Washington -- The International AIDS Conference will open on U.S. shores for the first time since San Francisco hosted the event in 1990, because Rep. Barbara Lee, an Oakland Democrat, insisted on ending a U.S. ban on travelers carrying the HIV virus.

Her bill was signed into law by President George W. Bush in 2008 as part of a landmark effort to combat AIDS worldwide, known as the President's Emergency Plan for AIDS Relief. It took effect Jan. 4, 2010, under President Obama.

The conference, which begins Sunday in Washington, is expected to draw 20,000 people, including medical pioneers who confronted the disease in the 1980s in San Francisco, then its epicenter.

The travel ban had been in place since 1987, when the Department of Health and Human Services added HIV to the list of communicable diseases that ban a person from entering the United States.

"It had been in place for years," Lee said. "I considered it unjust and discriminatory, but it had not been lifted, and so no one believed it could be."

The ban was controversial when Lee set out to overturn it because it was related to immigration and a Republican, George W. Bush, was president.

As it turned out, Lee found an ally in Bush. Lee brought up the ban when Bush first met with the Congressional Black Caucus. When Bush signed the global AIDS relief bill, which he considered a major achievement of his presidency, authorizing $48 billion to fight the disease over five years, he thanked Lee personally.

"We had a lot of hurdles to overcome, but we stayed the course," Lee said. "President Bush stayed the course, I stayed the course, and the Congress stayed the course."

An estimated 1.1 million Americans are living with the HIV virus. They are disproportionately African Americans, who make up 12 percent of the U.S. population but 44 percent of those living with HIV.

Lee sees the fight as a moral calling. "I have no option," she said. She has seen friends die of AIDS, but since the development of antiretroviral drugs in the 1990s has friends with the HIV virus who can expect long lives.

She has traveled to villages in Africa and Asia and seen that "what the United States has done has saved millions of lives."

Lee said global and domestic efforts to fight the epidemic are under severe budget pressures.

"We can't go back," she said. "We have to keep forging ahead because I do think we can see an AIDS-free generation in our lifetime. But we have a lot of work to do. I don't want to convey to anybody that I think the work is done. It's just really beginning."

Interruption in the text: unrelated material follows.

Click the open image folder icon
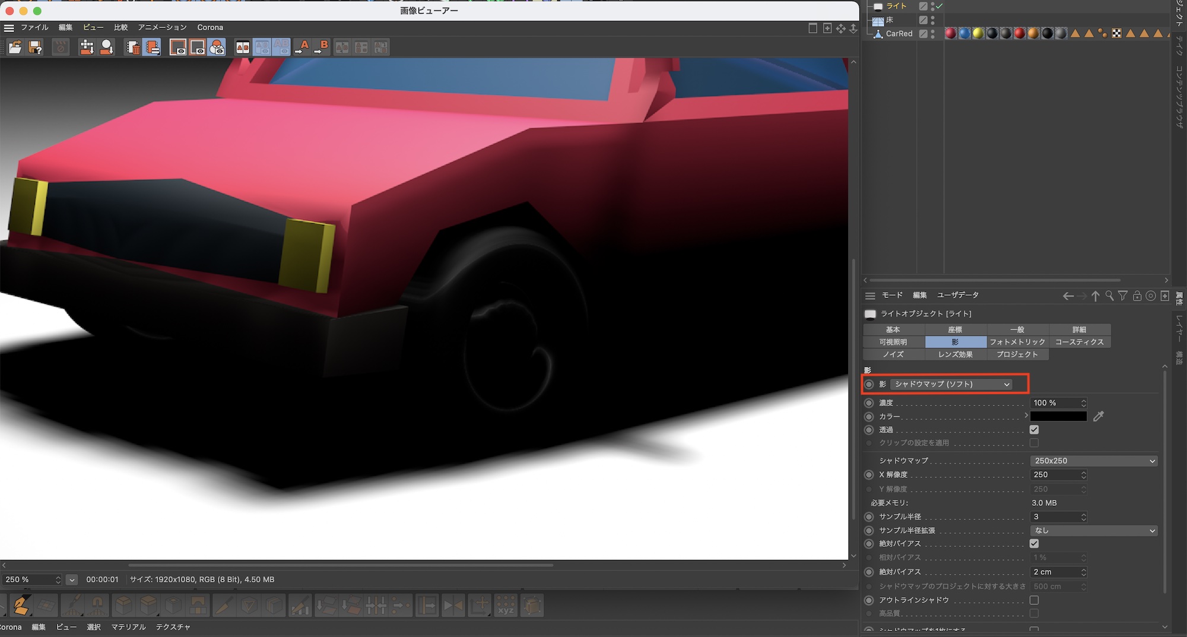This screenshot has height=637, width=1187. tap(15, 47)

San Franciscans attending the conference include Grant Colfax, former head of HIV prevention and research in the San Francisco Department of Public Health whom Obama tapped this year to head the Office of National AIDS Policy, and U.S. Global AIDS coordinator Eric Goosby, a clinician at San Francisco General Hospital in 1981 whose current office in Washington was created by Lee's legislation.

"It's almost impossible to overstate America's contribution" to controlling the pandemic, Goosby said last month in Washington.

The nation's AIDS relief program supports nearly 4 million people with AIDS treatments and has tested and counseled 40 million people.

Lee visited Uganda earlier this year and met John Roberts, the first patient in that country to be treated with funding from the U.S. AIDS relief program.

"It was an unbelievable moment," she said. "He's gone back to school, he has kids, he's married. He was thanking the United States of America for what we have done."